Dark Energy Camera Spies Cometary Globule Reaching for the Stars
The dark, dusty cometary globule known as CG 4 is spotlighted in this image from the Department of Energy-fabricated Dark Energy Camera mounted on the U.S. National Science Foundation Víctor M. Blanco 4-meter Telescope at Cerro Tololo Inter-American Observatory, a Program of NSF NOIRLab. How these hard-to-detect clouds get their distinctive structure is still unclear, but astronomers speculate that it’s a consequence of the hot, massive stars that surround them.
About 1300 light-years away, in the constellation Puppis, a ghostly hand appears to be emerging from the interstellar medium and reaching out into the cosmos. This cloudy, ominous structure is CG 4, a cometary globule that has been given the nickname ‘God’s Hand’. CG 4 is one of many cometary globules present within the Milky Way, and how these objects get their distinctive form is still a matter of debate among astronomers.
Cometary globules are a subclass of the dark nebulae known as Bok globules — isolated clouds of dense cosmic gas and dust surrounded by hot, ionized material. When these clouds exhibit stripping of material that results in an extended tail, they are referred to as cometary globules because of their vague resemblance to a comet, though they have nothing in common. The features that classify CG 4 as a cometary globule are hard to miss in this image captured with the Department of Energy-fabricated Dark Energy Camera (DECam) mounted on the U.S. National Science Foundation Víctor M. Blanco 4-meter Telescope at Cerro Tololo Inter-American Observatory (CTIO), a Program of NSF NOIRLab.
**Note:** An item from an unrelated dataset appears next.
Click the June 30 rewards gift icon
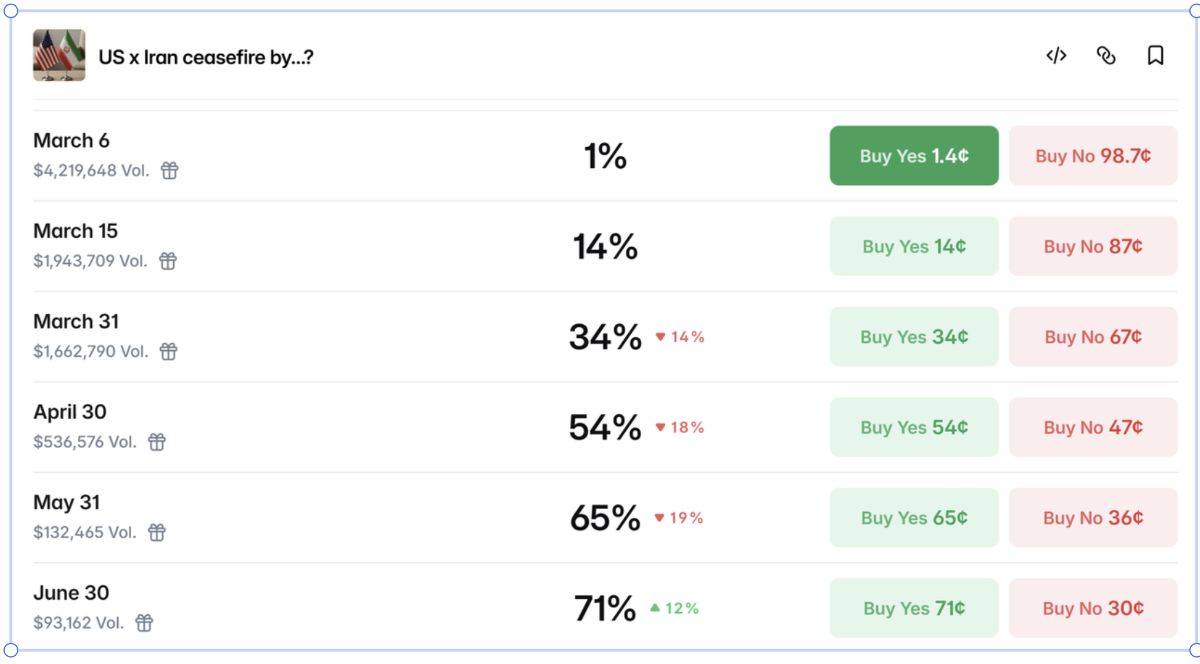 pyautogui.click(x=145, y=623)
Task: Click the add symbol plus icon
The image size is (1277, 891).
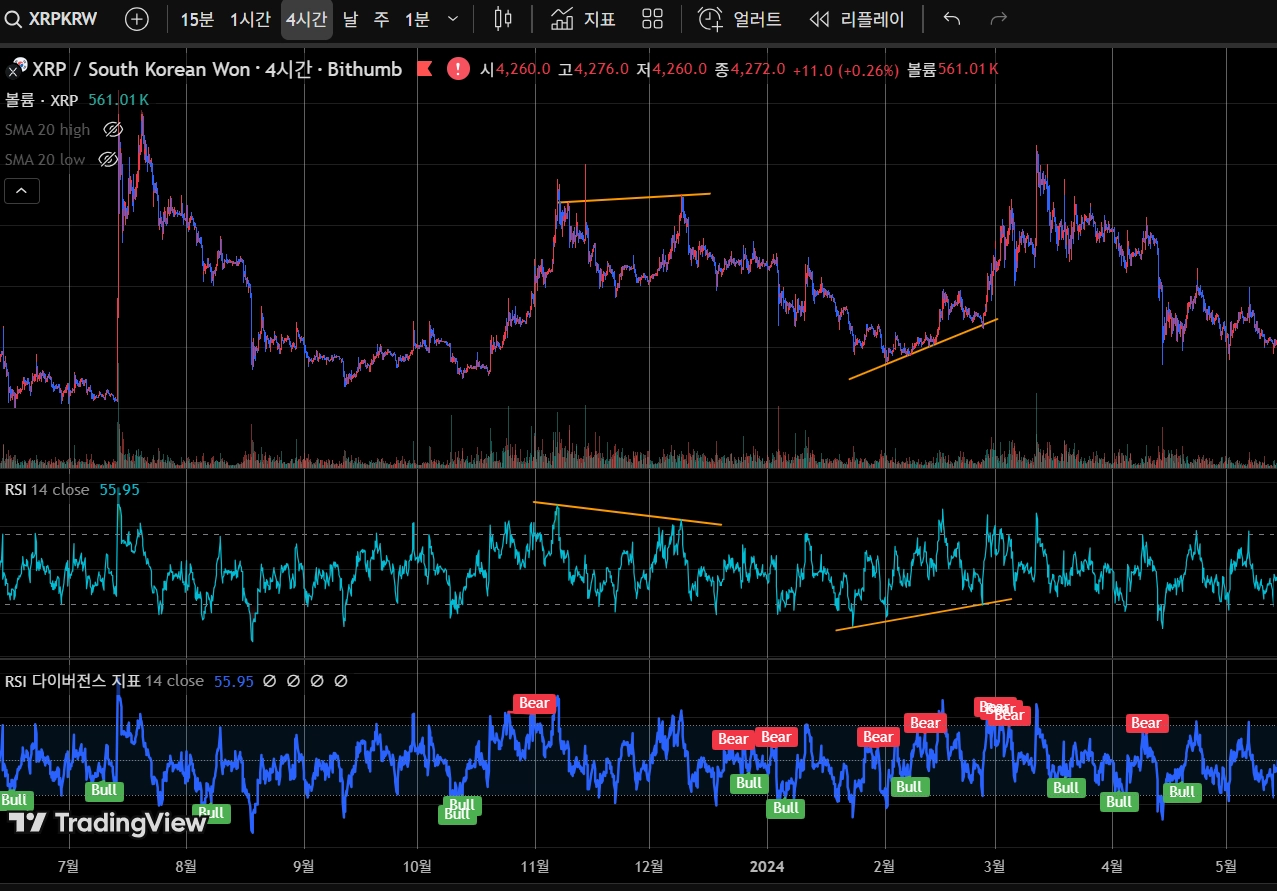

Its dusty head, which has a diameter of 1.5 light-years, and its long, faint tail, which is about eight light-years long, make CG 4 a comparatively small Bok globule, a general characteristic of cometary globules.
First recognized in 1976 from pictures taken with the UK Schmidt Telescope in Australia, cometary globules went undetected by astronomers for a long time because they are so faint. Their tails, shrouded in dark stellar dust, block most light from passing through. But with its special Hydrogen-alpha filter [1], DECam can pick up the faint red glow of ionized hydrogen present within CG 4’s head and around its outer rim. This light is produced when hydrogen becomes excited after being bombarded by radiation from nearby hot, massive stars.
The intense radiation generated by these neighboring massive stars, however, is gradually destroying the head of the globule and sweeping away the tiny particles that scatter the starlight. Still, the dusty cloud of CG 4 contains enough gas to feed the active formation of several new, Sun-sized stars.